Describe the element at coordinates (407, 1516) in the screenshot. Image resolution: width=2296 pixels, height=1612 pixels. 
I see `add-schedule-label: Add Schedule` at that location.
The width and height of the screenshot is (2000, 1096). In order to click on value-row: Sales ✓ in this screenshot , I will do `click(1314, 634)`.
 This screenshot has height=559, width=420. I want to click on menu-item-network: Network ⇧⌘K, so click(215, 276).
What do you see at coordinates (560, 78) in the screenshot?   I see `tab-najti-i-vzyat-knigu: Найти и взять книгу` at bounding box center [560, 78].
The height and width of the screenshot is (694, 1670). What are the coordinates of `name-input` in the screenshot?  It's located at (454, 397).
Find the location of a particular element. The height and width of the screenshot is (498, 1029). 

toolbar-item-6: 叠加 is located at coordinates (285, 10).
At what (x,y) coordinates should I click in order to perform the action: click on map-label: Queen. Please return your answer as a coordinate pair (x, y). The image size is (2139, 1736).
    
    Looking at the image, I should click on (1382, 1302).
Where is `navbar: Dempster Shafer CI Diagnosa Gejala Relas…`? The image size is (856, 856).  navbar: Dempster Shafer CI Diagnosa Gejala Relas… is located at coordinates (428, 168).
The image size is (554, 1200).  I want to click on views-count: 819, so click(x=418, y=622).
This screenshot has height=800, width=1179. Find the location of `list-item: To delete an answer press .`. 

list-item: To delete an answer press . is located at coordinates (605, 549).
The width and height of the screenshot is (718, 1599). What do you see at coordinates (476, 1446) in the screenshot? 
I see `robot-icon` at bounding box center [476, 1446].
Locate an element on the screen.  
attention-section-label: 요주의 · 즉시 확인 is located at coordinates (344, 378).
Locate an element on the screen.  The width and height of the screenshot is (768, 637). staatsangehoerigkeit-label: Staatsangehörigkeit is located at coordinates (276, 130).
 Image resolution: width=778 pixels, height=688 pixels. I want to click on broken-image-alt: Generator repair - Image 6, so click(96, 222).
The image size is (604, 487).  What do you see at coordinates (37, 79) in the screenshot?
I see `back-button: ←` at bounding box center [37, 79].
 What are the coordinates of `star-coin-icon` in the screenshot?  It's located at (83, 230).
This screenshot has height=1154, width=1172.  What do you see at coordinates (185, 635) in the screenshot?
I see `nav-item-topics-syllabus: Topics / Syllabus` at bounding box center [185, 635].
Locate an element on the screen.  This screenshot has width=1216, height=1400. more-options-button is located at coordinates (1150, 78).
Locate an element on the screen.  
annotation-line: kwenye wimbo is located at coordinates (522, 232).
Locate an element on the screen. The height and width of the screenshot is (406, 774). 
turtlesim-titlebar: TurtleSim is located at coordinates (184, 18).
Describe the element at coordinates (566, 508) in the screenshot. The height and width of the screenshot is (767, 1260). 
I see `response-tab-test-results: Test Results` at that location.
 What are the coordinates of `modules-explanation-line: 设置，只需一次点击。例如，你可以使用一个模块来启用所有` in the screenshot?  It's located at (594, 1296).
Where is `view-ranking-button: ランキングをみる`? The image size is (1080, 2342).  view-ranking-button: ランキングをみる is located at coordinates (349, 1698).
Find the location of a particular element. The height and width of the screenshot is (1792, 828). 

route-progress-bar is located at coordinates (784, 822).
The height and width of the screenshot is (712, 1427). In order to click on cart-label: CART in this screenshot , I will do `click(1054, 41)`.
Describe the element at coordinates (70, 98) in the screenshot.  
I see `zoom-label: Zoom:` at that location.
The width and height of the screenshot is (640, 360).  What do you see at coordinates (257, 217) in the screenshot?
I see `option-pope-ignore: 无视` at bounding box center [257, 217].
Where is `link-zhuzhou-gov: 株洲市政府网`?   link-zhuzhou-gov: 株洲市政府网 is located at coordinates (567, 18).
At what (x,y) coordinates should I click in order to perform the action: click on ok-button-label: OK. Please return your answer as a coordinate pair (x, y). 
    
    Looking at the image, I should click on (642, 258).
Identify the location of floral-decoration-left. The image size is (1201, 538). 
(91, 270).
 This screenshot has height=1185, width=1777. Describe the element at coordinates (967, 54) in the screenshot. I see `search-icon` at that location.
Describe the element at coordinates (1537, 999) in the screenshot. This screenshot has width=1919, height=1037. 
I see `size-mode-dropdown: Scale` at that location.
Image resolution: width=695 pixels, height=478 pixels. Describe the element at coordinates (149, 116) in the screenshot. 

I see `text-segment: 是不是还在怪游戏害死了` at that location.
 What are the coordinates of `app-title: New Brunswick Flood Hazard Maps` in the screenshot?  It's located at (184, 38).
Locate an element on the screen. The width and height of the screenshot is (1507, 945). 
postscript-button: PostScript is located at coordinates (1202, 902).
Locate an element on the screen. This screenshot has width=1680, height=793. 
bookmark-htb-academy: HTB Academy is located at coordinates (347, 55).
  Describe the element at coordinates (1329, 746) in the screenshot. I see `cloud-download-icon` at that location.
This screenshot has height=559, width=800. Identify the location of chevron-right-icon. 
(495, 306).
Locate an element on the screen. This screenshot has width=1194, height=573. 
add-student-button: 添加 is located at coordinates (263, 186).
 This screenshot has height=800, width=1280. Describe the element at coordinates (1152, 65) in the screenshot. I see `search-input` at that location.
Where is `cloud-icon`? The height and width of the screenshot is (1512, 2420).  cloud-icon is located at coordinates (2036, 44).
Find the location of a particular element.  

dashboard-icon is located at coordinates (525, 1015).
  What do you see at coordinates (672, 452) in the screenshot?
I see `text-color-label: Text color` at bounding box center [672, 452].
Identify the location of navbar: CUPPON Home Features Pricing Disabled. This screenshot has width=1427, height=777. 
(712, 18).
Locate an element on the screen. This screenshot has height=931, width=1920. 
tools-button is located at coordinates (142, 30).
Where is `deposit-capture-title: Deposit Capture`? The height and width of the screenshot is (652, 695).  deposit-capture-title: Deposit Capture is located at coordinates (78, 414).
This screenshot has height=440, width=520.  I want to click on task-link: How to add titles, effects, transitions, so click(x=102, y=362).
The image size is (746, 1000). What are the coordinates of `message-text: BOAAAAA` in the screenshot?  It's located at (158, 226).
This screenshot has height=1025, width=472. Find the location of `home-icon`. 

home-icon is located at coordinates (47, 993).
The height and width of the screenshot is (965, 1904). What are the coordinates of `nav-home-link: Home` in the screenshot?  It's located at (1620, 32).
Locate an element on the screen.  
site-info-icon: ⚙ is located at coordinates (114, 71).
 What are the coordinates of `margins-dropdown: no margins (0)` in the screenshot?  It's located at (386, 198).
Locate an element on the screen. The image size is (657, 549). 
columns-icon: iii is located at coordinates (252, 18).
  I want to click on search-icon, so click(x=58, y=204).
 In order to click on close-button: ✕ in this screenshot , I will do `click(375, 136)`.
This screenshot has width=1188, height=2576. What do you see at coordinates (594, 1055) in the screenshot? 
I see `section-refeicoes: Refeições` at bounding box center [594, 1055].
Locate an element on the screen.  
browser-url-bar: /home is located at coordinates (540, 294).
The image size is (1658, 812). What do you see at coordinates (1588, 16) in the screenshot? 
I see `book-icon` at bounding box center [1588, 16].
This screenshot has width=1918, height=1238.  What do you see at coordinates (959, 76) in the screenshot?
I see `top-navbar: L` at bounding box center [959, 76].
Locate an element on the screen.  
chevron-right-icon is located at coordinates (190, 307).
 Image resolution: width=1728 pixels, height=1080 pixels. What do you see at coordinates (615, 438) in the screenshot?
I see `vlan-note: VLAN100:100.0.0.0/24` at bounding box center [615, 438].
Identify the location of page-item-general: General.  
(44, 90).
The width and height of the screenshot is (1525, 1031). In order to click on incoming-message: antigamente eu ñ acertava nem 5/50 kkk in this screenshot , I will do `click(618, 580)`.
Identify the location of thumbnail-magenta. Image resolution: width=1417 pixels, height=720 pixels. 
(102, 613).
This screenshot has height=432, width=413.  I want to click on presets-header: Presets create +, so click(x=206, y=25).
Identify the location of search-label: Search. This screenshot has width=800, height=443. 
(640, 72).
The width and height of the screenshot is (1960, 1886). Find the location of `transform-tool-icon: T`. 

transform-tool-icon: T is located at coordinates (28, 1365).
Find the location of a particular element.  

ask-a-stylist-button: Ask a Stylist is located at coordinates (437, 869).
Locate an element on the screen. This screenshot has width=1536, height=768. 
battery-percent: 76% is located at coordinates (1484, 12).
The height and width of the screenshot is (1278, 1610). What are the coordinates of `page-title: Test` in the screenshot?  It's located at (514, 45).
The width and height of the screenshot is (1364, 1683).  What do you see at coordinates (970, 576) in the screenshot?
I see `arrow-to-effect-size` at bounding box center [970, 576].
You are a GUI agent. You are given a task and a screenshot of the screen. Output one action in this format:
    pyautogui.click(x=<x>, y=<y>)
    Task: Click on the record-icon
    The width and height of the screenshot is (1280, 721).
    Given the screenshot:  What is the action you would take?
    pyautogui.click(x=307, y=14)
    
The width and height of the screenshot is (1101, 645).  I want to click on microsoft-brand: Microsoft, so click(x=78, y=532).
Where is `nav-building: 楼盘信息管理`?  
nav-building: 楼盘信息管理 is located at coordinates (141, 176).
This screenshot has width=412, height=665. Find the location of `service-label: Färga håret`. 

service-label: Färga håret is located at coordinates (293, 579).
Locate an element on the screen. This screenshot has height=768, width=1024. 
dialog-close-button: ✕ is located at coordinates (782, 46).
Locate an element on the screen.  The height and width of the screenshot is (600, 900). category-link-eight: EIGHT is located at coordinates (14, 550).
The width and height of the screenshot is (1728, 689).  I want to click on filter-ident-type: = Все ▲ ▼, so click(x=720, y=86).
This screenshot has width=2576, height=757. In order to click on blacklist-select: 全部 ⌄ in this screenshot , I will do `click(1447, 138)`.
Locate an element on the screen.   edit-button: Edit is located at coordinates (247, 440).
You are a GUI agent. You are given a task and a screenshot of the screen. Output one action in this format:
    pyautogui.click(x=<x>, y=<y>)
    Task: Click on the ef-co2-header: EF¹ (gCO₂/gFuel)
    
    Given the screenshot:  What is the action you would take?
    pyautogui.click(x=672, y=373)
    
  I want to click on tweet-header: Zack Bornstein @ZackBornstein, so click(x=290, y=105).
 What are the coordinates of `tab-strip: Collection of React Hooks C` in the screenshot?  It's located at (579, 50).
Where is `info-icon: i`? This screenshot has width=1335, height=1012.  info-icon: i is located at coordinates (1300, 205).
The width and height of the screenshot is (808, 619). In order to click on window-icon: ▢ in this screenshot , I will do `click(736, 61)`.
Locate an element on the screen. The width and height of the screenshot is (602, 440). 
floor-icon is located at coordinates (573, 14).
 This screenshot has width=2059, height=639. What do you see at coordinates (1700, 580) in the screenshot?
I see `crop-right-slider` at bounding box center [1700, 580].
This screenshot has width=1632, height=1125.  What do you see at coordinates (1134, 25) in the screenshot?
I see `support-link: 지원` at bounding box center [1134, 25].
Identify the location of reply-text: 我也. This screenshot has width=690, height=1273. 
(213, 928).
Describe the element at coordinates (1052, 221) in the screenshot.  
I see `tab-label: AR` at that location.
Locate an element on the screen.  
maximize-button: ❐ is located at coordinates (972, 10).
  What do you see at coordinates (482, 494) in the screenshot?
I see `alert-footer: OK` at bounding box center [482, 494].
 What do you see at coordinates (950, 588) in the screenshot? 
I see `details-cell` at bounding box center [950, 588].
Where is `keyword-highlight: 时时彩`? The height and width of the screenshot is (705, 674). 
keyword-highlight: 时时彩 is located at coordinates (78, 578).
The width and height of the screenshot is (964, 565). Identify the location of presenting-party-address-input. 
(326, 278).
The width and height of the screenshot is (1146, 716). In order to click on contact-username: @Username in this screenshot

### WORK ITEM
Render the data from the line with "has width=1194, height=573." to the line with "This screenshot has height=800, width=1280." as a Markdown table with the columns Row and Line, numbering each line and leaving out blank lines.

### ANSWER BOX
| Row | Line |
|---|---|
| 1 | Locate an element on the screen. This screenshot has width=1194, height=573.  |
| 2 | add-student-button: 添加 is located at coordinates (263, 186). |
| 3 |  This screenshot has height=800, width=1280. Describe the element at coordinates (1152, 65) in the screenshot. I see `search-input` at that location. |